Hi All,
Yes the Cone Nebula is an extremely difficult target. Somewhat to much worse than the Horsehead (IC434 & B33). On one occasion only, in virtually perfect conditions up at Mudgee in the 46cm, I'm pretty certain I saw one "edge" of the cone nr the star at the tip of the cone and possibly the other edge too. There is no "nebulosity" really to be seen. It is an edge between complete darkness and almost complete darkness. Not for the faint of heart.
I cannot understate the difficulty of this object. I spent the best part of 20 minutes at the ep before I could feel "pretty definite" about one of those edges.
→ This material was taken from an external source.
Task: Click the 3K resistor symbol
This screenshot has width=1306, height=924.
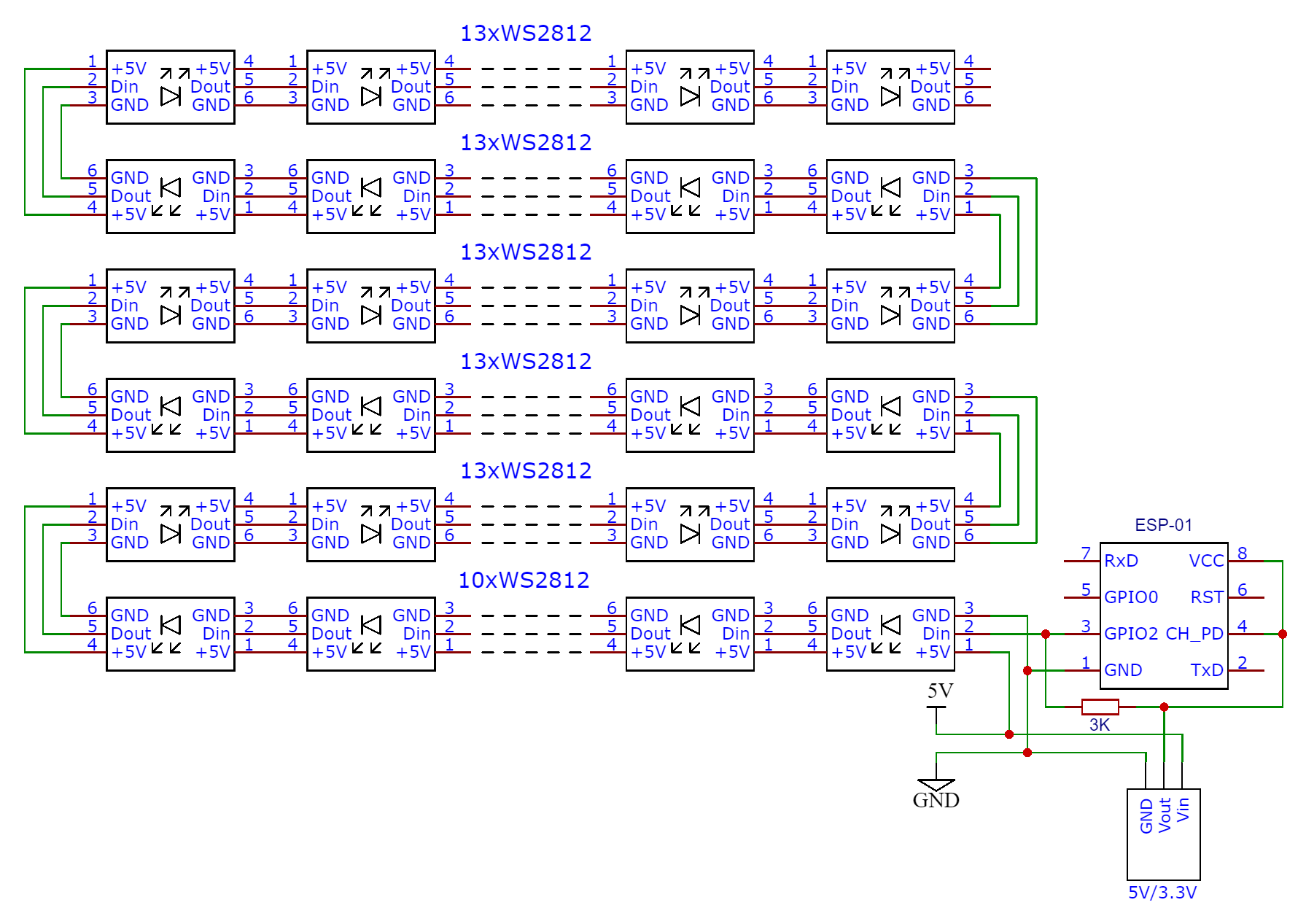Action: point(1099,706)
By comparison, the observation the other night of the Z CMa jet, once I was certain I had the correct field and correct star and worked out the field orientation, it took at most 5-10 seconds at x247 before I blurted out excitedly "I can see it !!!!!).
A H-Beta filter may help, but I seem to remember that nearly all the emission is H-Alpha, which explains why it images relatively easily even with short exposures (CCDs are much more sensitive to red than the eye) and that the OIII emission is pretty low too. Don't quote me on that one, I'm going on recollection -- I seem to remember reading a paper on it about 5 years ago that made a comment on the strength of various emission lines in the Cone Nebula and that stuck -- but I can't find the reference now.
Keep an open mind and have a go by all means (don't let me discourage anyone) but don't be disappointed if you end up with a negative. In perfect conditions, I'd say the minimum aperture is 46cm or thereabouts.